With a cheering section of about 20 he must’ve felt good. But I mean GOOD. Like, these people are here to see me play, type of feeling. He deserves that feeling. Hell, everyone deserves that feeling. Especially when your one of five children, and the second one born. Sometimes, there can be a little Jan Brady syndrome going on.
Game starts and here he goes, running out onto the field, right field to be exact. Now, I’ve heard from different people that kids who are in right field have the strongest arm. But for some reason, I had a feeling they just put him there because they didn’t know where else to put him. In practice they had him playing third base most of the time, and he liked it there. I think he felt more comfortable there than in the outfield. But I think there is too much action going on in the infield for a 10yr old kid with ADD and anxiety disorder. So, kudos to the coaches who bravely put my strong armed child in right field, where he respectfully deserved to be.
No plays were made to him through out the whole six inning game. He did make his debut in the batter’s box in the second inning. Me being the FANatic mother that I am gets up trying to get a really good video of him at his first batting. As I’m walking to get in position I see number 12 walk over to him. “Hey Andrew,” he says. “Yea,” Andrew replies. Number 12 leans in to tell Andrew something. Andrew nods, looks at me as number 12 walks away and smiles. Damn I wish I knew what number 12 said. I won’t ask because I know that was a special moment between my number 7 and the good doer number 12. I believe number 12 gave my boy the confidence that he lacked and the courage that was roaring to come alive. Oh, how I love that number 12!

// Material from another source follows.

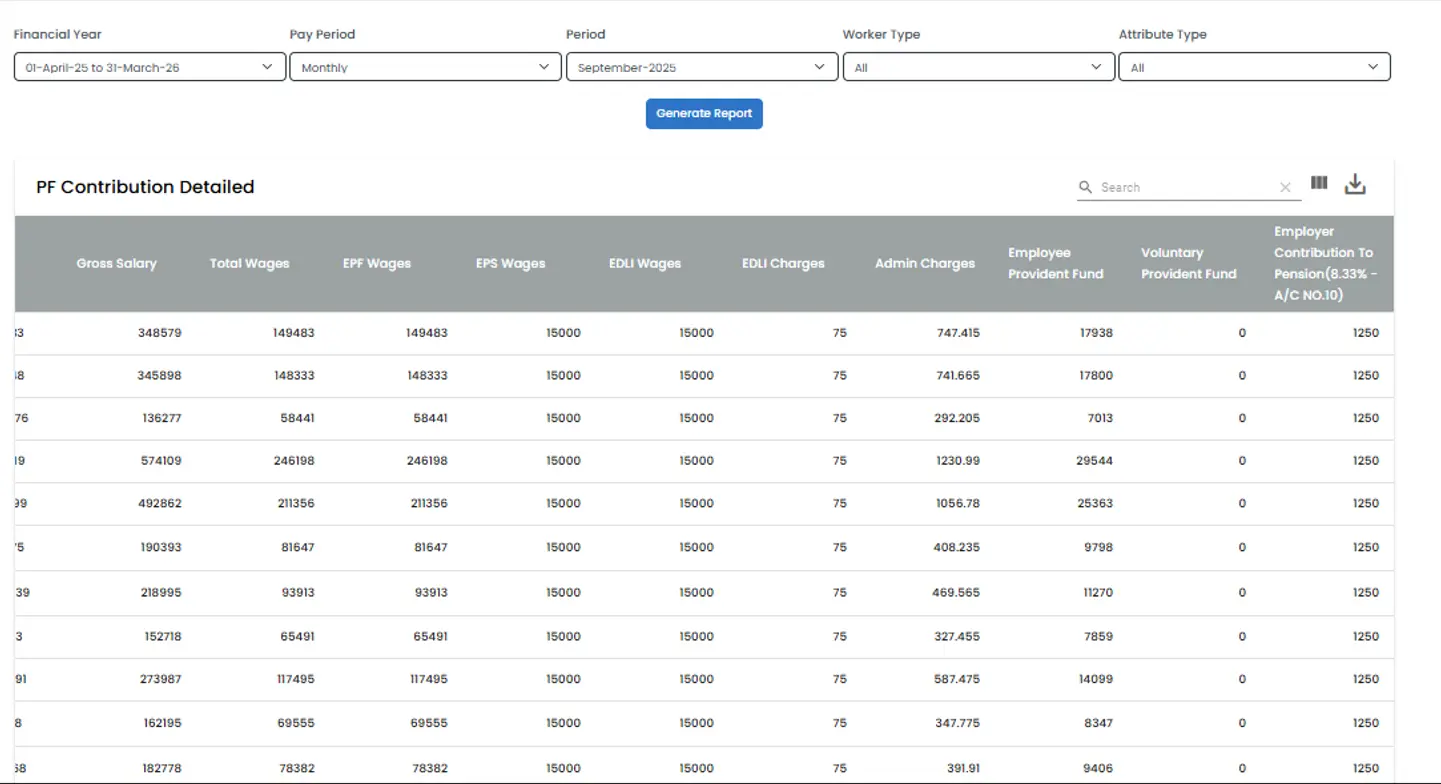Click the search magnifier icon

Andrew went 3 for 3 at his first game. He walked the first time and had two singles. He was radiant when he hit that line drive between second and third. I had butterflies, so I can’t imagine the flips that were going on in his tummy. Then the second base hit (the pitcher fumbled the ball), and he running as fast as he could to first…safe. Pheww…I can breathe again.

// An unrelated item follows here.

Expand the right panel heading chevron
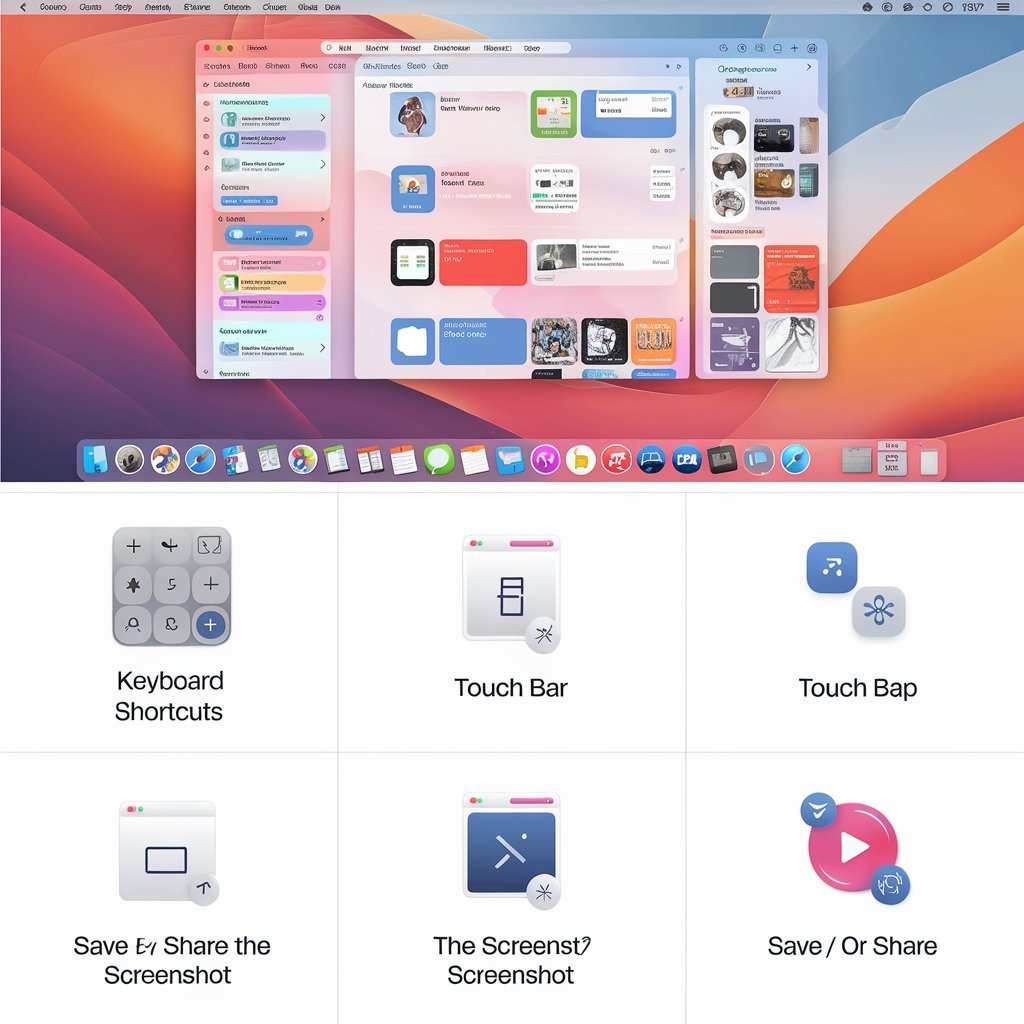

Ultimately, they did lose their first game. They walked in the winning run 6-7. Green team loses, as Donovan would say. As the team files out of the dugout, heads hanging, pissed that they just blew the game they had a 6-4 lead. Here comes Andrew, head held high, like he just won the world series of Warwick American Little League. Sure they may have lost their first game. But he sure played like a winner. He wasn’t going to let losing his first game, bring down the high he was feeling. He survived his first game of the majors. Now he can relax, and I can breathe a sigh of relief. This is going to be a great season.